# how do you get material to job site with all those tools in the back of your van



## bryonbuzz (Jan 31, 2014)

how does every one get your drywall to the job when you do small jobs with all your tools in the back of your van or truck . have you seen the side mounted cargo rack yet . It carrys drywall on the side of a vehicle just like a glass truck but a lot smaller the racks are only about the same size a a 4' level and you dont have to leave them on all the time:each set holds 8 sheets of drywall and you can carry lumber on them also like 32 2x4s . They save you the time it takes to cram your material in or when the bed of your truck is full of ice and snow


----------



## Toontowntaper (Dec 16, 2012)

Do you have a link I think it would be a very handy thing to have specially if you can remove them


----------



## Sir Mixalot (Jan 7, 2008)

Toontowntaper said:


> Do you have a link I think it would be a very handy thing to have specially if you can remove them


It's in his profile. http://sidejobracks.com/


----------



## Bazooka-Joe (Dec 31, 2010)

Sir Mixalot said:


> It's in his profile. http://sidejobracks.com/


slickcheeze


----------



## bryonbuzz (Jan 31, 2014)

*side mounted cargo racks*

every one should check them out at sidejobracks.com


----------



## bryonbuzz (Jan 31, 2014)

sidejobracks.com


----------



## Gary (Feb 5, 2014)

* **STATED EXERCISE 1**: Please rewrite the forum thread's paragraph beginning "how does every one get your drywall" as a short bulleted list that keeps its main facts.
* **STATED EXERCISE 2**:
Answer these questions from the forum thread:
(a) How many sheets of drywall does each set of racks hold?
(b) According to Sir Mixalot, where can the link be found?
(c) What is Bazooka-Joe's one-word reply?
* **STATED EXERCISE 3**: Return the part of the forum thread from "# how do you" up to and including "(Dec 16, 2012)", copied word for word.

* **GIVEN MATERIAL**:
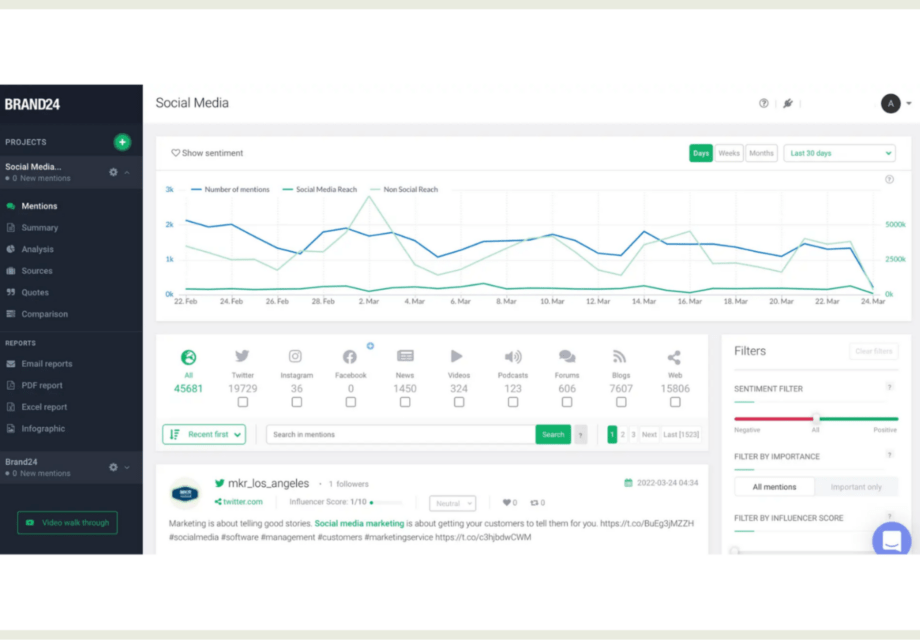Click the Video walk through button

coord(67,523)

* **CORRECT ANSWER 1**:
- The question: how do people get drywall to small jobs when the van or truck is already full of tools?
- Side mounted cargo racks carry drywall on the side of a vehicle, like a glass truck but much smaller.
- The racks are about the size of a 4' level and can be taken off when not needed.
- Each set holds 8 sheets of drywall and can also carry lumber, such as 32 2x4s.
- They save the time spent cramming material in, and they help when the truck bed is full of ice and snow.

* **CORRECT ANSWER 2**:
(a) 8 sheets.
(b) In bryonbuzz's profile: http://sidejobracks.com/
(c) slickcheeze

* **CORRECT ANSWER 3**:
# how do you get material to job site with all those tools in the back of your van



## bryonbuzz (Jan 31, 2014)

how does every one get your drywall to the job when you do small jobs with all your tools in the back of your van or truck . have you seen the side mounted cargo rack yet . It carrys drywall on the side of a vehicle just like a glass truck but a lot smaller the racks are only about the same size a a 4' level and you dont have to leave them on all the time:each set holds 8 sheets of drywall and you can carry lumber on them also like 32 2x4s . They save you the time it takes to cram your material in or when the bed of your truck is full of ice and snow


----------



## Toontowntaper (Dec 16, 2012)